### Problem description
Look for the string "computer" in the material below. Copy every line where you find it.

### Material to process
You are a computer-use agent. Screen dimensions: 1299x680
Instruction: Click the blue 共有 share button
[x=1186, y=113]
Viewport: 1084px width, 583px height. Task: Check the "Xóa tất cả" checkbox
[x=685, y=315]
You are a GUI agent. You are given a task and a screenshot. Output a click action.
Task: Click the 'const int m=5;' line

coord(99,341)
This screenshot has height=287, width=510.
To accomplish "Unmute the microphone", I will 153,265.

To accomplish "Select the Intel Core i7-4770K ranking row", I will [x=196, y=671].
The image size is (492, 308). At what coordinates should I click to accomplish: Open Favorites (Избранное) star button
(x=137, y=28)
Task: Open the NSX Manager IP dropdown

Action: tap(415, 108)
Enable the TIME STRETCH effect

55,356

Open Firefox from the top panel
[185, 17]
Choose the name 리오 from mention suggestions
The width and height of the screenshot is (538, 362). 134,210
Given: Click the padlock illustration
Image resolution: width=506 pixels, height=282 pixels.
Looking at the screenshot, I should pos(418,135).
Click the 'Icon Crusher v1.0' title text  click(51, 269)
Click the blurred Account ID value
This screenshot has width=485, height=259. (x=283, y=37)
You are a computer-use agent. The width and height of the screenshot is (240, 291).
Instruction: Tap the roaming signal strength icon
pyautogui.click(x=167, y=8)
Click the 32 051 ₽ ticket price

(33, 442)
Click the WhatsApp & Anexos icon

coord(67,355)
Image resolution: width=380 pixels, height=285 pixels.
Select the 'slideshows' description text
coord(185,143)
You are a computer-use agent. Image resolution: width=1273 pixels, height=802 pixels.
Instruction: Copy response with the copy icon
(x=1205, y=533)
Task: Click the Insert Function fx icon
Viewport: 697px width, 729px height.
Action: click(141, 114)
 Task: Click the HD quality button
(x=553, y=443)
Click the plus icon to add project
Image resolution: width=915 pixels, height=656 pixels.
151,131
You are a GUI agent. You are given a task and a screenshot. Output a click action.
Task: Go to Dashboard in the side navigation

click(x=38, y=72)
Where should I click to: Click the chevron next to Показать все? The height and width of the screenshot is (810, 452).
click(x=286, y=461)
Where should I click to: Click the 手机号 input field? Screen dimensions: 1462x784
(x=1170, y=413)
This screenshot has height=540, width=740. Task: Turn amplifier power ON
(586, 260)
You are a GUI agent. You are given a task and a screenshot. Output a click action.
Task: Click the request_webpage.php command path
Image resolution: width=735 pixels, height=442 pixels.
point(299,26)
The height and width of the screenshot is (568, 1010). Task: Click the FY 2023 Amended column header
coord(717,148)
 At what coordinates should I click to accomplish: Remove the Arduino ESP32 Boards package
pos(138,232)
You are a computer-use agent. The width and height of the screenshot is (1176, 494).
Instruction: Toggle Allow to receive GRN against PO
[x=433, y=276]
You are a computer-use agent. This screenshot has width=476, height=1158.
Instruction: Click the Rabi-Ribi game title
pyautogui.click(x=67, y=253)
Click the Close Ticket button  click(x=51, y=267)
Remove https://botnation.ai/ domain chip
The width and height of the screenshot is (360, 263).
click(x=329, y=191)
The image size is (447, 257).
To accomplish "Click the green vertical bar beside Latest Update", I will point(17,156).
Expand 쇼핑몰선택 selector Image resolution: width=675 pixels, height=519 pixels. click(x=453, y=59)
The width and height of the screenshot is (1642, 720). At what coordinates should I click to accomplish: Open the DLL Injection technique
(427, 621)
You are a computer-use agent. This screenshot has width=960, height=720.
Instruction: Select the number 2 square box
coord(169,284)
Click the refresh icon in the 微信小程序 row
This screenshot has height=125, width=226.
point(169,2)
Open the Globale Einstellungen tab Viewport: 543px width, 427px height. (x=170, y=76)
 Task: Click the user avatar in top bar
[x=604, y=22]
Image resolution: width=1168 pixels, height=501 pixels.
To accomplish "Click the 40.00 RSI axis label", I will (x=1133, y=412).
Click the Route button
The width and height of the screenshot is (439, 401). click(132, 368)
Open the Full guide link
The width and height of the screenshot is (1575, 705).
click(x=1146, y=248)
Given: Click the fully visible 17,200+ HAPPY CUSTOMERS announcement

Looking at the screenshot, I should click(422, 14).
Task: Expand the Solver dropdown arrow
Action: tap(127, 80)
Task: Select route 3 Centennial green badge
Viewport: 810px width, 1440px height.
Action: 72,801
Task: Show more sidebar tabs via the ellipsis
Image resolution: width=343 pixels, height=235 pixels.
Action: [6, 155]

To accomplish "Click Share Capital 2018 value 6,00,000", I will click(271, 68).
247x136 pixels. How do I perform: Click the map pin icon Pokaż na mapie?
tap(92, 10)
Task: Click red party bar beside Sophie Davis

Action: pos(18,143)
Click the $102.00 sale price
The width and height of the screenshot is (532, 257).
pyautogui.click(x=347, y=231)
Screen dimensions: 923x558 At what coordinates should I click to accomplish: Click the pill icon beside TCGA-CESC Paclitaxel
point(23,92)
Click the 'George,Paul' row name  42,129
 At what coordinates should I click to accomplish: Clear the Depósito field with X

### Finished task
You are a computer-use agent. Screen dimensions: 1299x680
You are a computer-use agent. The width and height of the screenshot is (240, 291).
You are a computer-use agent. Image resolution: width=1273 pixels, height=802 pixels.
You are a computer-use agent. The width and height of the screenshot is (1176, 494).
You are a computer-use agent. This screenshot has width=476, height=1158.
You are a computer-use agent. This screenshot has width=960, height=720.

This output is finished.